Radiation-induced breast angiosarcoma has also been associated with a worse prognosis than primary angiosarcoma [32‐34]. Based on a recent survey from Italy, including 112 patients treated at 24 centers, only 50.5% of the patients were still alive after 5 years follow-up, and the disease-free survival was only 35 months [32]. In our cohort, no such difference was obvious, possibly due to the limited size of the cohort. Previous breast cancer per se did not affect differences in survival between the groups and neither was there any difference in survival observed between the early and the late period of the study.

The prognosis for breast sarcoma patients is poor. We observed increased mortality among patients with angiosarcoma and malignant phyllodes during the first 5 to 7 years after diagnosis compared to controls. On the contrary, borderline phyllodes tumors did not lead to shortened overall survival. Conditional regression analysis showed a weak correlation between age at diagnosis and survival time.

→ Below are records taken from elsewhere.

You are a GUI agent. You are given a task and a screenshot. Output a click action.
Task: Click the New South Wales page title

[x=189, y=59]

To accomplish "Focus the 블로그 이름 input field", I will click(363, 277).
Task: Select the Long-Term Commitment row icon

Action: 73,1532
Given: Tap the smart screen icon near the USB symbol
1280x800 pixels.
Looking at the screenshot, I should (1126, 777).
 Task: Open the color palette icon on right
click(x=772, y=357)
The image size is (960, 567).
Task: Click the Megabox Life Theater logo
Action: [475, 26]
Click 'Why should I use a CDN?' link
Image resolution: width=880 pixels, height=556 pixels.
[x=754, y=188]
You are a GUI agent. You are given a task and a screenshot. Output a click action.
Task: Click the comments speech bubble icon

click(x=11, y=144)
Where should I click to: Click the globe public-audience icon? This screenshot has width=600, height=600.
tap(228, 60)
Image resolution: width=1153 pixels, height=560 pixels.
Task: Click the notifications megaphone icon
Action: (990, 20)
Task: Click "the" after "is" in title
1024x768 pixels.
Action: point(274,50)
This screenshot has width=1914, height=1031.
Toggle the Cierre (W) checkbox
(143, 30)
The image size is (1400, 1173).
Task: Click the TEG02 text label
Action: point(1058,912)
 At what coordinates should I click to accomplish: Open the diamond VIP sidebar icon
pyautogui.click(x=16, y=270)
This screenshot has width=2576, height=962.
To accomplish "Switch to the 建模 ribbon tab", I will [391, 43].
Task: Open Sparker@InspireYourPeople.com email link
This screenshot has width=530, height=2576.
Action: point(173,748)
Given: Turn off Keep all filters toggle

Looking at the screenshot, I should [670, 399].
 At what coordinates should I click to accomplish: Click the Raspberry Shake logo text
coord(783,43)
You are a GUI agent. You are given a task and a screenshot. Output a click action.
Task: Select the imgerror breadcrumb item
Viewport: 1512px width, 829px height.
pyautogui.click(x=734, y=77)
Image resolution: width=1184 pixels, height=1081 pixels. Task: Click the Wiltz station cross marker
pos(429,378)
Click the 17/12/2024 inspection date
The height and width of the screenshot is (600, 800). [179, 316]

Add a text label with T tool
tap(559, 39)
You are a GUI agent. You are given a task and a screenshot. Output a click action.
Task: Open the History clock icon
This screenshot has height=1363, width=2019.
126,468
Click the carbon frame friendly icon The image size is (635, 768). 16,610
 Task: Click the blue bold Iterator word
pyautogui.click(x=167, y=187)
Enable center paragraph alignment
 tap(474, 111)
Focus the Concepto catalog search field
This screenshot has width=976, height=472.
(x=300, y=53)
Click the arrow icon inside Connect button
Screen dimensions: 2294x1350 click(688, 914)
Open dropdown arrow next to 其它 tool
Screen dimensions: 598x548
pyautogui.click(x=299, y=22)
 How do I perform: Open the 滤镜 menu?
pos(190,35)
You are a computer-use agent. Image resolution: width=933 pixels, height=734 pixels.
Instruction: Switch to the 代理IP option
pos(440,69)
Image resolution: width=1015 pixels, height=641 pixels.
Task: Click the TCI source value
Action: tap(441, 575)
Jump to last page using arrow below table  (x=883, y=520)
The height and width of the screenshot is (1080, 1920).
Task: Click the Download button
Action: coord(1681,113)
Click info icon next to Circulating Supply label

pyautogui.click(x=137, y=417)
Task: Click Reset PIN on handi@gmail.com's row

Concern has been raised that the incidence of radiation-associated angiosarcoma will increase in the future due to extended use of radiation therapy in treatment of breast cancer including in situ cancer. Our study is consistent with this assumption. In terms of absolute or relative risk of developing angiosarcoma after radiation to the breast, this study can not provide an exact quantification, since it is not designed to include patients at risk (all patients receiving radiotherapy). Since angiosarcoma is still very rare, we can assume that the absolute risk for an individual receiving radiotherapy is low. However, we observed a fourfold increase in the incidence of angiosarcoma in the later study period from 0.09 to 0.42, which calls for concern about future incidence of this tumor type. These findings are in accordance with recently published data from a Finnish national survey [35].

In order to study rare diagnoses and outcomes, a large study population is mandatory. The strength of this study is the completeness of the Swedish national registers, which cover the entire population and are well validated. The population analyzed is relatively large. However, studies of rare tumors are always a challenge. We have to consider risk of underreporting and the fact that the coding practice of sarcomas is not fully standardized. When investigating rare diseases such as sarcomas, each case that is misdiagnosed or missed in registration will affect the overall incidence.

Previous ipsilateral breast carcinoma was a strong risk factor for development of breast sarcoma. The observed trend of increase in the incidence of angiosarcoma during the study period could hypothetically be related to changed routines regarding the use of irradiation following breast cancer treatment, and further studies on this connection are of great clinical importance.